Prefiro os ateus aos supersticiosos

Há ateus de muitas espécies. Uns são-no de convicções profundas, outros, nem tanto. Uns, por ideologia, outros, superficialmente; uns, convencidos, outros, em faz-de-conta. Na origem do ateísmo militante há dois eixos: a raiva laicista que os tornou intolerantes contra as religiões; e a liberdade de expressão que os inspirou a exprimir a sua oposição à liberdade de crer. Mas isso era antigamente.

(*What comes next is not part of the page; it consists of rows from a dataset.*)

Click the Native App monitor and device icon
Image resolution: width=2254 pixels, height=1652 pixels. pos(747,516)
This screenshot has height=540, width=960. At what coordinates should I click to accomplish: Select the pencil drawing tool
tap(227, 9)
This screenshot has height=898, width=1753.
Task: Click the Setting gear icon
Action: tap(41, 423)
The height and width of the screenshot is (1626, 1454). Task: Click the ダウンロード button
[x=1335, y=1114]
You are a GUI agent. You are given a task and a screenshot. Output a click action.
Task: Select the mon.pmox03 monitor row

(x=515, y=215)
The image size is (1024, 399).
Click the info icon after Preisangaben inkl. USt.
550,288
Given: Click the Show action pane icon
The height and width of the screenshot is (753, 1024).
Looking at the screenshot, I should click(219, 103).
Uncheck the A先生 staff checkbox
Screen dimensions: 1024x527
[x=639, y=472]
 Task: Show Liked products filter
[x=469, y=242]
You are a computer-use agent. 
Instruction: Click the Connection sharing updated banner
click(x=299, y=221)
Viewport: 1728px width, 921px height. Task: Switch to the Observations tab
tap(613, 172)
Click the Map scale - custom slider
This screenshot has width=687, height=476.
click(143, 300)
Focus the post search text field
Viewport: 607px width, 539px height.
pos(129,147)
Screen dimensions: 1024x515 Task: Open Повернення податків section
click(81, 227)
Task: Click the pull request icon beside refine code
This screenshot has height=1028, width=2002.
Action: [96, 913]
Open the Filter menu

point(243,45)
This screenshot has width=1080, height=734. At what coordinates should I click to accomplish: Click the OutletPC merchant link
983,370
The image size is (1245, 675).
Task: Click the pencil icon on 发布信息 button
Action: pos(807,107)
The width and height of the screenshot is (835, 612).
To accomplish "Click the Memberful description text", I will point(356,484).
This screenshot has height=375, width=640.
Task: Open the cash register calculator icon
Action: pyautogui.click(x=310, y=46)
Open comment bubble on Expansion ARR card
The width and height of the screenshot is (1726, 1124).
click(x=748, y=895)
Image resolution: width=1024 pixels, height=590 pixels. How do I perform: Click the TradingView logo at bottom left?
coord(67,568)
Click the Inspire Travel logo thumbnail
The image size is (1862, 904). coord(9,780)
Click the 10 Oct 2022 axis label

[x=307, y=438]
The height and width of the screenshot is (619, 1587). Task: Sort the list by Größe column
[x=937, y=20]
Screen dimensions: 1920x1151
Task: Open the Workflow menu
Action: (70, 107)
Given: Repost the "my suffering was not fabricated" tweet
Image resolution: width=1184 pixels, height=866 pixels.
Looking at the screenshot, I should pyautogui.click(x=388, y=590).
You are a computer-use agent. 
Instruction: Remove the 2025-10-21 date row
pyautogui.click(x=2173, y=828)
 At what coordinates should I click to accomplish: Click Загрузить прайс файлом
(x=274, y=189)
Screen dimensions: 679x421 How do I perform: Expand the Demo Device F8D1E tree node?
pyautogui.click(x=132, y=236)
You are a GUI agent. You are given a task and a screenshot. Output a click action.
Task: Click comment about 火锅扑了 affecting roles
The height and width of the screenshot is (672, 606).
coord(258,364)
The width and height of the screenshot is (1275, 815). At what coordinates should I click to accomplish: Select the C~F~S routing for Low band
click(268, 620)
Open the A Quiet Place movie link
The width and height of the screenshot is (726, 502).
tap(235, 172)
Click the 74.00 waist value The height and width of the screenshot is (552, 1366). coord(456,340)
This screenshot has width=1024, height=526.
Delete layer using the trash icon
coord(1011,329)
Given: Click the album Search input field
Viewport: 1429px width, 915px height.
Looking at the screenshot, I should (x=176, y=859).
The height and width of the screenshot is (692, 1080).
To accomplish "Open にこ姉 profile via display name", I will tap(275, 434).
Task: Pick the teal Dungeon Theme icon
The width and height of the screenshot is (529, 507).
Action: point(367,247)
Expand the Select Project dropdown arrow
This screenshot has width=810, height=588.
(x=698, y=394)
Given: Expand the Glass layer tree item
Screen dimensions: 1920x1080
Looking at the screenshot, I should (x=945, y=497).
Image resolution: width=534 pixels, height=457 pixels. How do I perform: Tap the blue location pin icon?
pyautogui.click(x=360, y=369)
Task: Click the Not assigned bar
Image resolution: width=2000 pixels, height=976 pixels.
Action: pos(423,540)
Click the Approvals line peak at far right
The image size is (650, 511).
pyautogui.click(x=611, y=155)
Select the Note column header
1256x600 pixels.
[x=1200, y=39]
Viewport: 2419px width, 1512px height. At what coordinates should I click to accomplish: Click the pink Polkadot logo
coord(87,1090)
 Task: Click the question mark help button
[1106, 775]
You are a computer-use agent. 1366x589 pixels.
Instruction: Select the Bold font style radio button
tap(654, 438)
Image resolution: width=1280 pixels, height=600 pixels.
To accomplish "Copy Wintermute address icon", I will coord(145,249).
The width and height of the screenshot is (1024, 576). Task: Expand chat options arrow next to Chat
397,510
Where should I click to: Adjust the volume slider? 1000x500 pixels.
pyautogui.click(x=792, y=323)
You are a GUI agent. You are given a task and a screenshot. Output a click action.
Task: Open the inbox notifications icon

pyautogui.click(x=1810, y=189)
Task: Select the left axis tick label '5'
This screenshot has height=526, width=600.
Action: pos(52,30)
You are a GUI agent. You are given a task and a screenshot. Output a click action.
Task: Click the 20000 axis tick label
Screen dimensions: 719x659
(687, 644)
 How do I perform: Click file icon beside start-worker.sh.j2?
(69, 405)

Hoje, em vez de ateísmo formal propriamente dito, temos o agnosticismo teórico e o indiferentismo prático. E neste último grupo que se encaixa o ateísmo atual. Primeiro, o ateu atual não passa duma pessoa que não conhece outra religiosidade além da que assimilou (ou não assimilou) durante a infância. (Aqui o verbo assimilar deve ser tomado à letra). Segundo, não há ateu que não tenha qualquer relação com a religiosidade. A sua volta há monumentos religiosos, há pessoas que falam de religião e doutrina, que participam de atos sociais religiosos, os Media transmitem celebrações. Terceiro, o ateu atual não é quem tem razões para ser um opositor de Deus: é antes alguém que cresceu culturalmente em tudo menos no domínio do religioso — porque o conhecimento de Deus não resulta de métodos audiovisuais, mas de muitos atos reflexivos e vivenciais. Quarto, o ateu atual vivenciou o que a vida lhe proporcionou, exceto experiências religiosas. Religiosamente, permaneceu criança; como adulto, é com conhecimentos infantis que critica a religião e os religiosos. Finalmente, os ateus atuais não são contra Deus, são indiferentes e ignorantes de Deus — e daí, por uma questão de coerência e falta de argumentos, preferirem a indiferença à oposição. Aliás, seria grande farsa alguém dizer- -se ateu sem conhecer o mínimo sobre Deus! No fundo, o ateu busca as mesmas coisas que nós. Quer respostas, quer conforto, quer segurança, quer ter uma ideia do que pode vir a seguir, quer ter a ilusão de que sabe de tudo e que tudo está sob o seu controlo. Eu acho que muitos ateus - que o são da boca para fora — são-no por causa de algum trauma que os fez ficar revoltados, ou da influência dos colegas de Escola ou de Universidade ou mesmo dos espaços laborais onde as conversas costumam denegrir os crentes. Pois é precisamente a sua mentalidade adulta e crítica que os leva a opor-se a uma religiosidade que, segundo o seu modo de ver, é infantil e acrítica.
Minha gente: poderão discutir- -se os erros do ateísmo se se quiser, mas o ateu será sempre uma pessoa que pensa racionalmente. O que falta a um ateu é a aceitação das realidades que estão para além do que os seus olhos captam. Eu gosto de conversar com ateus. E pena que, até hoje, ainda não tenha vislumbrado, como sérias, as razões em que fundamentam o seu ateísmo. Paciência! Não assim com os seguidores de ideias mágicas e supersticiosas, cujo quadro mental está absolutamente dominado pelo intuicionismo: as suas ideias não afluem mediante raciocínios, mas mediante sentimentos que se traduzem em preconceitos. São adictos, drogados dependentes em último grau, cegos apaixonados, crendeiros fixados em forças ocultas. As suas convicções são completamente impermeáveis à experiência do contraditório. Mesmo assim, há quem considere a superstição normal na nossa sociedade, sabendo nós que ela ofende mais a Deus do que o ateísmo.